What is(are) the difference(s) between parallel and distributed computing? When it comes to scalability and efficiency, it is very common to see solutions dealing with computations in clusters of machines, and sometimes it is referred to as a parallel processing, or as distributed processing.

In a certain way, the computation seems to be always parallel, since there are things running concurrently. But is the distributed computation simply related to the use of more than one machine, or are there any further specificities that distinguishes these two kinds of processing? Wouldn't it be redundant to say, for example, that a computation is parallel AND distributed?


3 Answers 3


Simply set, 'parallel' means running concurrently on distinct resources (CPUs), while 'distributed' means running across distinct computers, involving issues related to networks.

Parallel computing using for instance OpenMP is not distributed, while parallel computing with Message Passing is often distributed.

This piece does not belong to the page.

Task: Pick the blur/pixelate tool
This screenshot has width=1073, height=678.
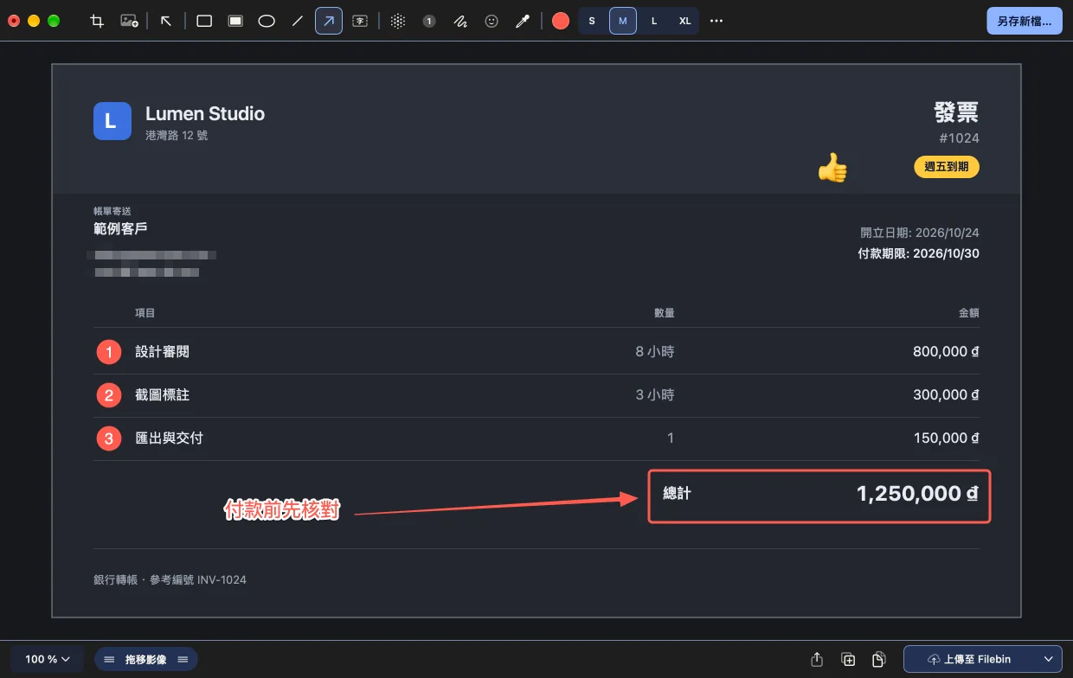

Being in a 'distributed but not parallel' setting would mean under-using resources so it is seldom encountered but it is conceptually possible.

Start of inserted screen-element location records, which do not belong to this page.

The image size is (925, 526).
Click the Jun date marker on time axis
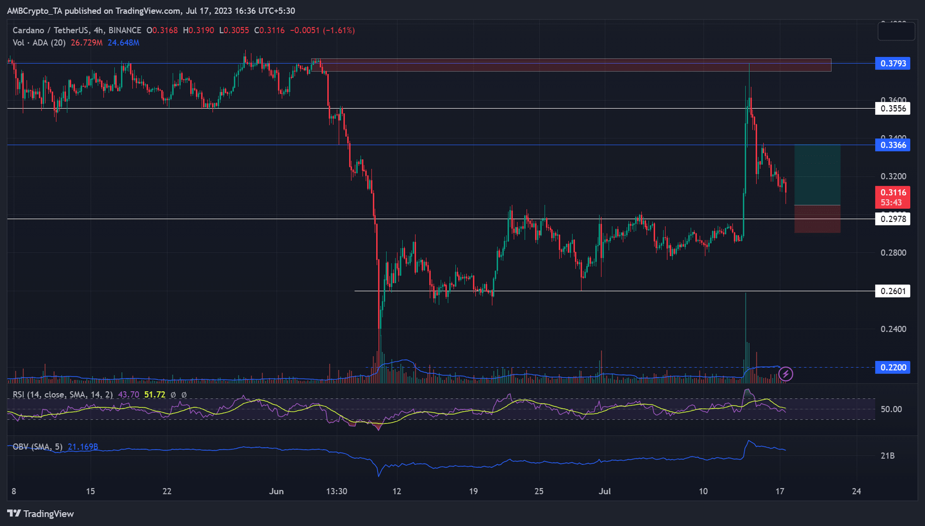coord(276,491)
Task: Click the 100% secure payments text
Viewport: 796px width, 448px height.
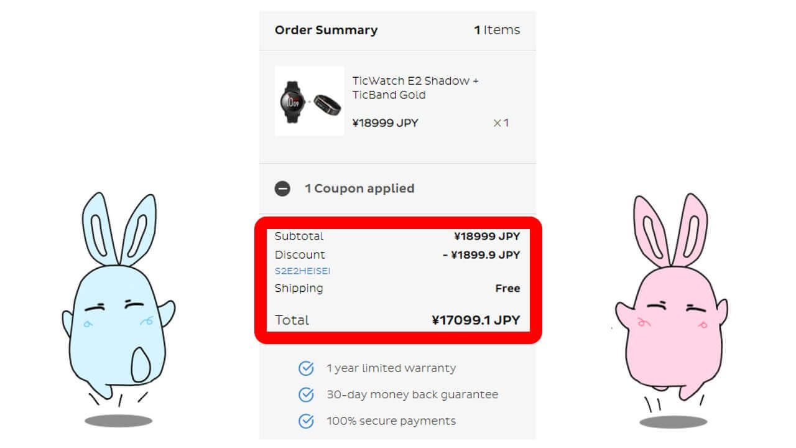Action: point(391,421)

The terms "parallel computing" and "distributed computing" certainly have a large overlap, but can be differentiated further. Actually, you already did this in your question, by later asking about "parallel processing" and "distributed processing".

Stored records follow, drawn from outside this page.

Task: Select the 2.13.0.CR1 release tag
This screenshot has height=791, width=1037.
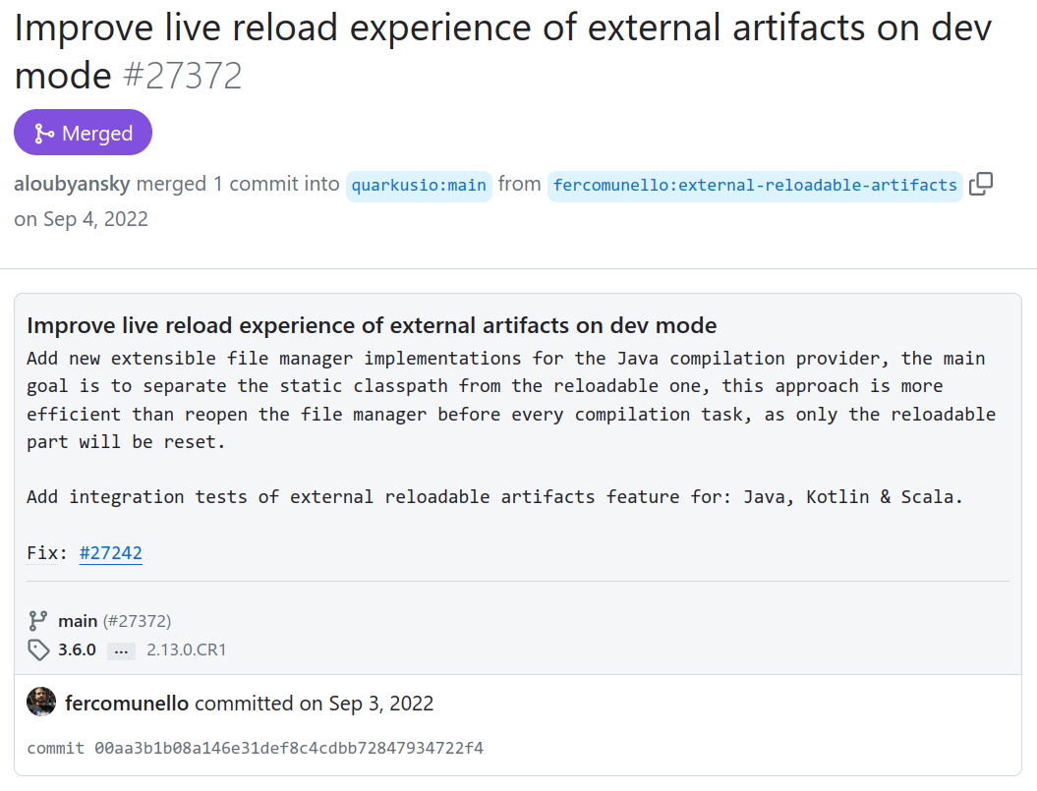Action: tap(184, 650)
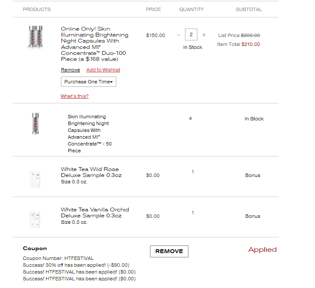Click the quantity input field showing 2

[x=191, y=34]
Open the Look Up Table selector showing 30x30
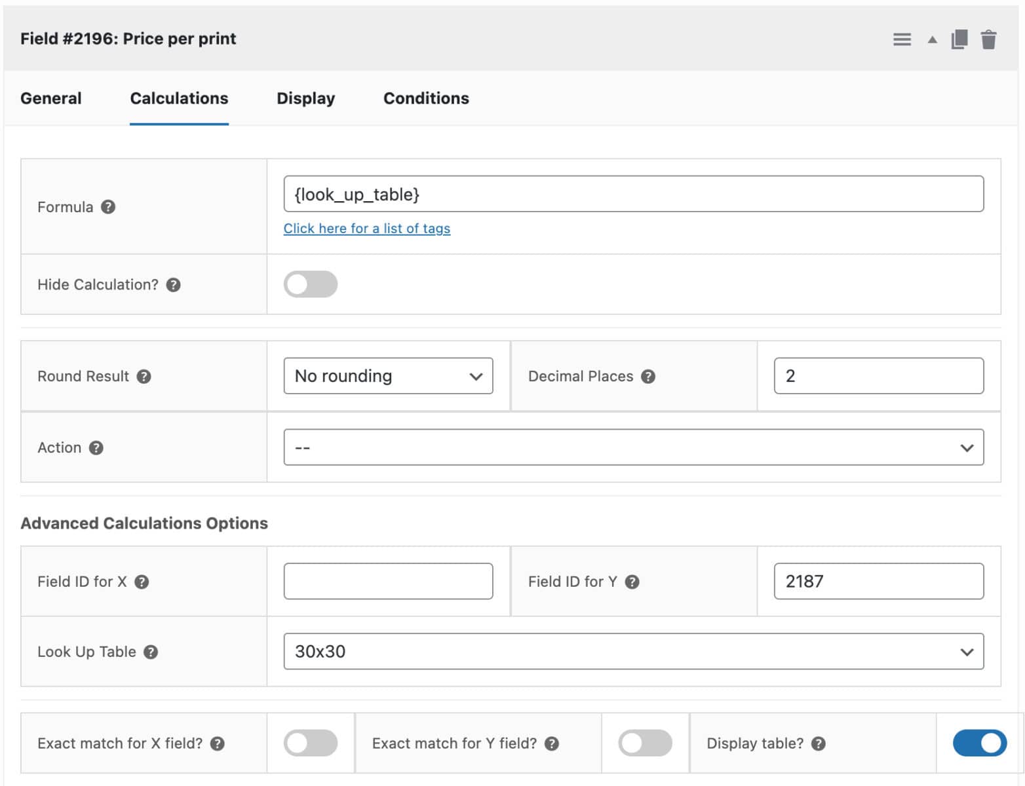1025x786 pixels. (x=633, y=651)
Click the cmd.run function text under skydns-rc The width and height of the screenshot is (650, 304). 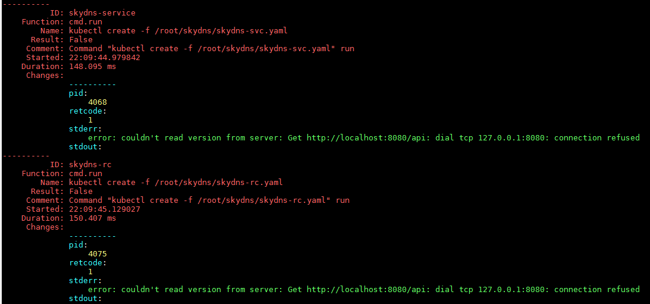86,173

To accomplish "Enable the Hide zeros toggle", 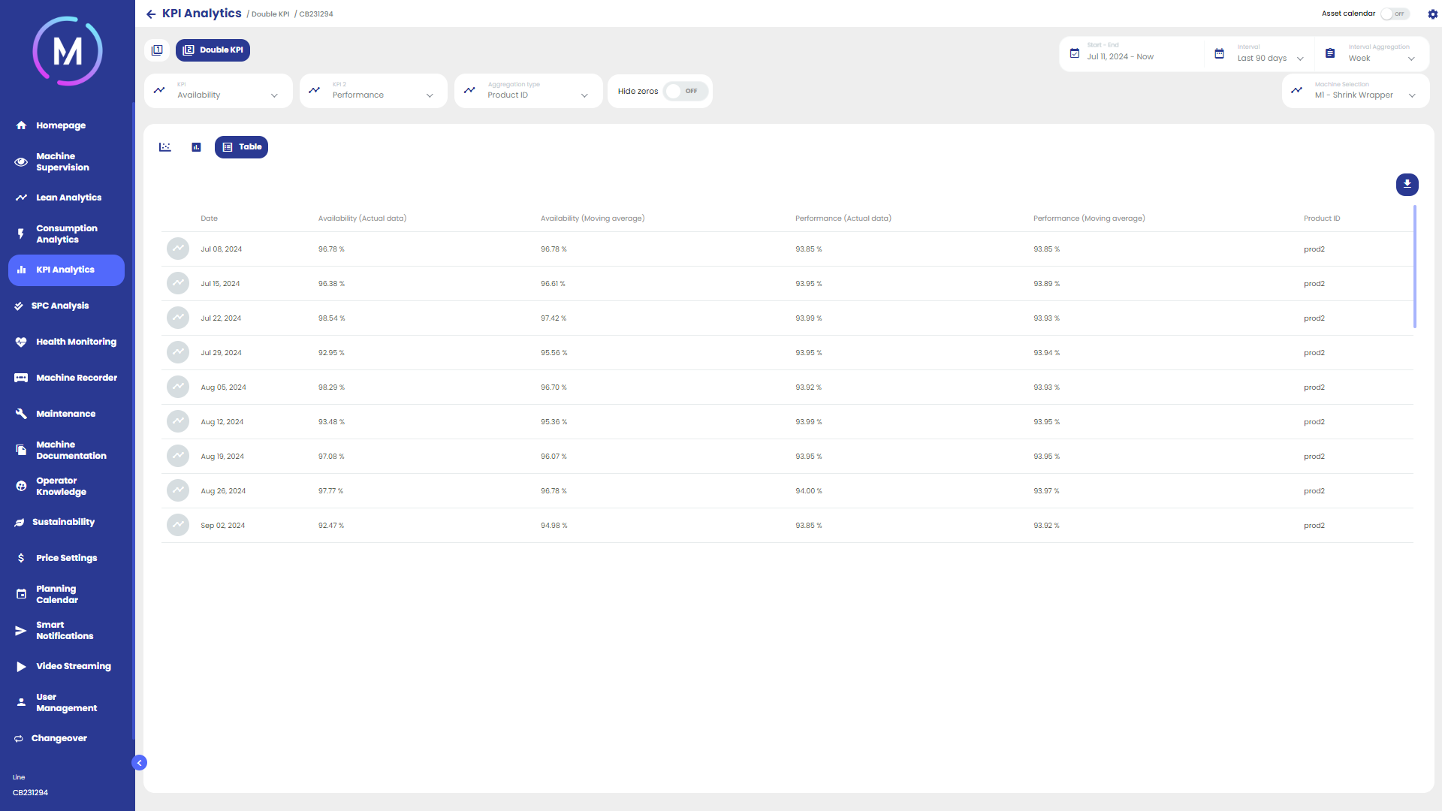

One could consider "distributed computing" as the more general term that involves "distributed processing" as well as, for example, "distributed storage". The common term, "distributed", usually refers to some sort of Message Passing over a network, between machines that are physically separated.

The term "parallel computing" is also in the process of being further defined, e.g. by explicitly differentiating between the terms "parallel" and "concurrent", where - roughly - the first one refers data parallelism and the latter to task parallelism, although there are hardly really strict and binding defintions.

So one could say that

  • "distributed processing" usually (although not necessarily) means that it also is "parallel processing"
  • "distributed computing" is more general, and also covers aspects that are not related to parallelism
  • and obviously, "parallel computing"/"parallel processing" does not imply that it is "distributed"

The answers presented so far are very nice, but I was also expecting an emphasis on a particular difference between parallel and distributed processing: the code executed. Considering parallel processes, the code executed is the same, regardless of the level of parallelism (instruction, data, task). You write a single code, and it will be executed by different threads/processors, e.g., while computing matrices products, or generating permutations.

On the other hand, distributed computing involves the execution of different algorithms/programs at the same time in different processors (from one or more machines). Such computations are later merged into a intermediate/final results by using the available means of data communication/synchronization (shared memory, network). Further, distributed computing is very appealing for BigData processing, as it allows for exploiting disk parallelism (usually the bottleneck for large databases).

Finally, for the level of parallelism, it may be taken rather as a constraint on the synchronization. For example, in GPGPU, which is single-instruction multiple-data (SIMD), the parallelism occurs by having different inputs for a single instruction, each pair (data_i, instruction) being executed by a different thread. Such is the restraint that, in case of divergent branches, it is necessary to discard lots of unnecessary computations, until the threads reconverge. For CPU threads, though, they commonly diverge; yet, one may use synchronization structures to grant concurrent execution of specific sections of the code.